Hi All
I have put in place some new functionality which I'm calling User Defined
Functions – it is essentially a lightweight way for users to define new
functions for use in their SPARQL queries without having to write the Java code
for the function themselves. This means it is less powerful than adding a full
extension function as you can't use arbitrary Java code but it provides a
simple way to encapsulate complex or large expressions into simple function
calls, in essence it is an expression aliasing mechanism.
For example we can define a "square" function like so:
List<Var> args = new ArrayList<Var>();
args.add(Var.alloc("x"));
UserDefinedFunctionFactory.getFactory().add("http://example/square", "?x * ?x",
args);
Then we can go ahead and use this in queries:
SELECT (<http://example/square>(3) AS ?ThreeSquared) { }
Expressions can be defined either by providing a raw expression string which
conforms to the SPARQL expression syntax of by programmatically building an
Expr instance.
Bear in mind that this functionality only goes so far and there are some
provisos to this functionality that I should point out.
1 – Dependencies between user defined functions
It is possible to define functions that depend on other user defined functions
but this is risky because if the other function definition is changed/removed
your function definition may change. To avoid this the default behavior is not
to preserve your dependencies but rather to expand out the function
definitions.

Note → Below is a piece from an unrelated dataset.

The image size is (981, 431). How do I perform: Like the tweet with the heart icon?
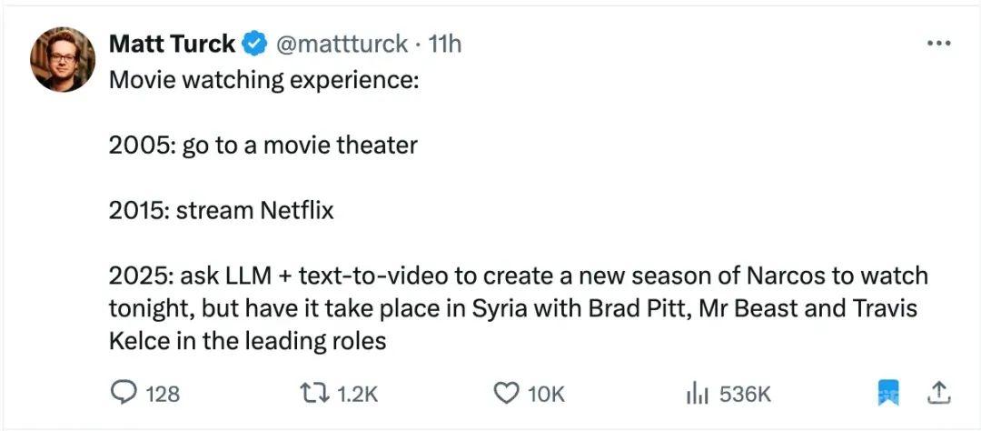tap(507, 394)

So for example I could define a "cube" function as follows:
List<Var> args = new ArrayList<Var>();
args.add(Var.alloc("x"));
UserDefinedFunctionFactory.getFactory().add("http://example/cube",
"<http://example/square>(?x) * ?x", args);
Internally that is the same as if I defined it as follows since the definitions
will be fully expanded to include the definitions of the other user defined
functions used:
List<Var> args = new ArrayList<Var>();
args.add(Var.alloc("x"));
UserDefinedFunctionFactory.getFactory().add("http://example/cube", "(?x * ?x) *
?x", args);
This protects users from changing definitions, however sometimes dependencies
may be desired in which case this behavior can be disabled - see
UserDefinedFunctionFactory.getPreserveDependencies()

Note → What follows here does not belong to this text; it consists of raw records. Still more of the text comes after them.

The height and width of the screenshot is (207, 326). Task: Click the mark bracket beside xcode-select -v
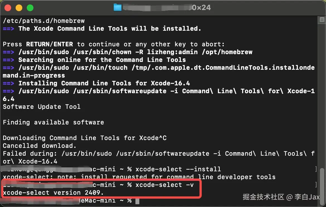(316, 185)
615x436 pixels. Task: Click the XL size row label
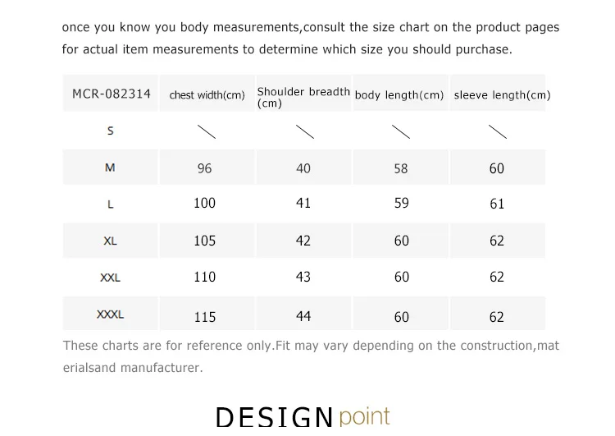pyautogui.click(x=110, y=241)
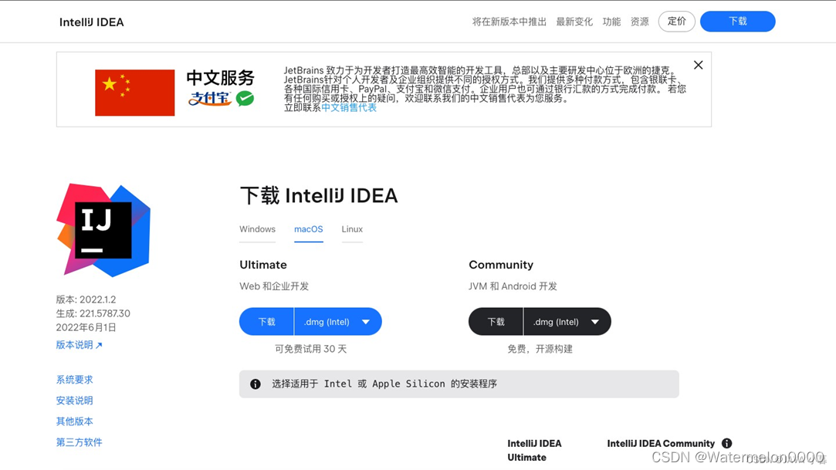Open the 中文销售代表 link

coord(349,108)
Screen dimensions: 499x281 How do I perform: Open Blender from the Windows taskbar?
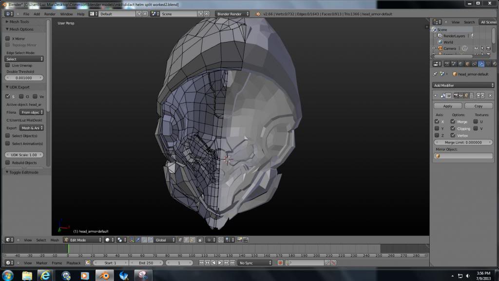[x=104, y=276]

Expansion happens at definition time when you call add() so if you want to
change the behavior you would need to redefine all functions that may be
affected by it.
2 – Function overloading
Currently there is no support for function overloading, so if you want to
define a function that has varying numbers of arguments you have to define a
different URI for each variant right now. This is something I intend to add I
just haven't got round to it yet.
3 – Argument Lists
User defined functions treat all variables in the expression as arguments, if a
variable is used in the expression it must be in the argument list or an error
will be thrown when trying to define the function. A variable may be in the
argument list and not used in the function and this only results in a warning.

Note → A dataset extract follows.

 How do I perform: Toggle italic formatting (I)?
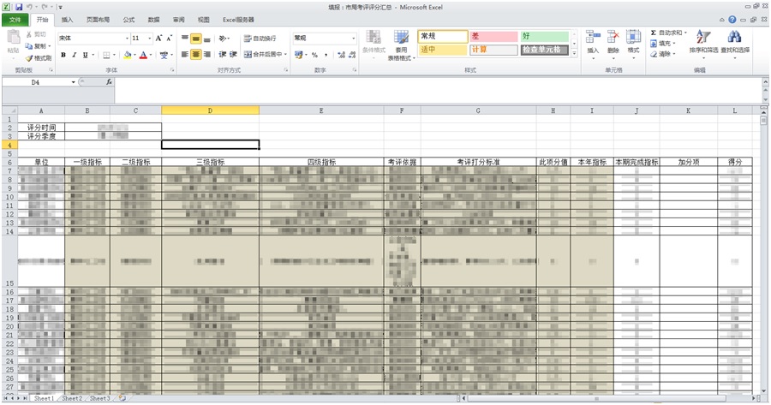click(x=74, y=55)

I may change the latter case to actually throw an error and move from using
argument lists to ordered sets (LinkedHashSet) to prevent duplicate arguments.
4 – Overriding Function Libraries
It is possible right now to define a function that overrides an extension
function provided by another function library e.g. the ARQ one. I'm not sure
whether this should be prevented or not, any thoughts?
Let me know what you think and any ideas for refinement beyond what I already
listed here,
Rob